Start of AVAILABLE RECORDS

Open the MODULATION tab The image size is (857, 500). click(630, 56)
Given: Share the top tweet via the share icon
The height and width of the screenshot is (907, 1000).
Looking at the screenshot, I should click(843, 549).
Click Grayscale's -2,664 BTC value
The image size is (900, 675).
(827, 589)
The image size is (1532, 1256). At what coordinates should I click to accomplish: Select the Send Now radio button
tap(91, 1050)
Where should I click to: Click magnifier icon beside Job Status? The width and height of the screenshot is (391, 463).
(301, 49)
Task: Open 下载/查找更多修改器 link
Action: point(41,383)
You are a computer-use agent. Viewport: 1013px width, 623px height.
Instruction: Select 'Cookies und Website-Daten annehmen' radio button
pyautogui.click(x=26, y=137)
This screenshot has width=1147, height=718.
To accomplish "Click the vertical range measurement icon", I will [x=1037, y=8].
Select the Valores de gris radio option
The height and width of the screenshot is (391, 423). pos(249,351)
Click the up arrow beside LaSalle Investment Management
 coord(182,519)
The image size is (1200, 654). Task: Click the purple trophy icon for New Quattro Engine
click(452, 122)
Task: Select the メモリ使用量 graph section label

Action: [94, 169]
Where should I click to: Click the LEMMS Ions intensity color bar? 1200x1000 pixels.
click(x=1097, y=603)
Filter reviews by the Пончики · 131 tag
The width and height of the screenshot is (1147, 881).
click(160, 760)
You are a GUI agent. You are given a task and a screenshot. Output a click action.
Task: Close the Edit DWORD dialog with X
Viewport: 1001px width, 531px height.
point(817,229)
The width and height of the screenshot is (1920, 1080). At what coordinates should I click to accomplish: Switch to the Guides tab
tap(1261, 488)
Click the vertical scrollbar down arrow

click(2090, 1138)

End of AVAILABLE RECORDS

**WRITTEN INSTRUCTION:** Please copy every one of the records above word for word.

**RESULT OF THE EXERCISE:**
Open the MODULATION tab The image size is (857, 500). click(630, 56)
Given: Share the top tweet via the share icon
The height and width of the screenshot is (907, 1000).
Looking at the screenshot, I should click(843, 549).
Click Grayscale's -2,664 BTC value
The image size is (900, 675).
(827, 589)
The image size is (1532, 1256). At what coordinates should I click to accomplish: Select the Send Now radio button
tap(91, 1050)
Where should I click to: Click magnifier icon beside Job Status? The width and height of the screenshot is (391, 463).
(301, 49)
Task: Open 下载/查找更多修改器 link
Action: point(41,383)
You are a computer-use agent. Viewport: 1013px width, 623px height.
Instruction: Select 'Cookies und Website-Daten annehmen' radio button
pyautogui.click(x=26, y=137)
This screenshot has width=1147, height=718.
To accomplish "Click the vertical range measurement icon", I will [x=1037, y=8].
Select the Valores de gris radio option
The height and width of the screenshot is (391, 423). pos(249,351)
Click the up arrow beside LaSalle Investment Management
 coord(182,519)
The image size is (1200, 654). Task: Click the purple trophy icon for New Quattro Engine
click(452, 122)
Task: Select the メモリ使用量 graph section label

Action: [94, 169]
Where should I click to: Click the LEMMS Ions intensity color bar? 1200x1000 pixels.
click(x=1097, y=603)
Filter reviews by the Пончики · 131 tag
The width and height of the screenshot is (1147, 881).
click(160, 760)
You are a GUI agent. You are given a task and a screenshot. Output a click action.
Task: Close the Edit DWORD dialog with X
Viewport: 1001px width, 531px height.
point(817,229)
The width and height of the screenshot is (1920, 1080). At what coordinates should I click to accomplish: Switch to the Guides tab
tap(1261, 488)
Click the vertical scrollbar down arrow

click(2090, 1138)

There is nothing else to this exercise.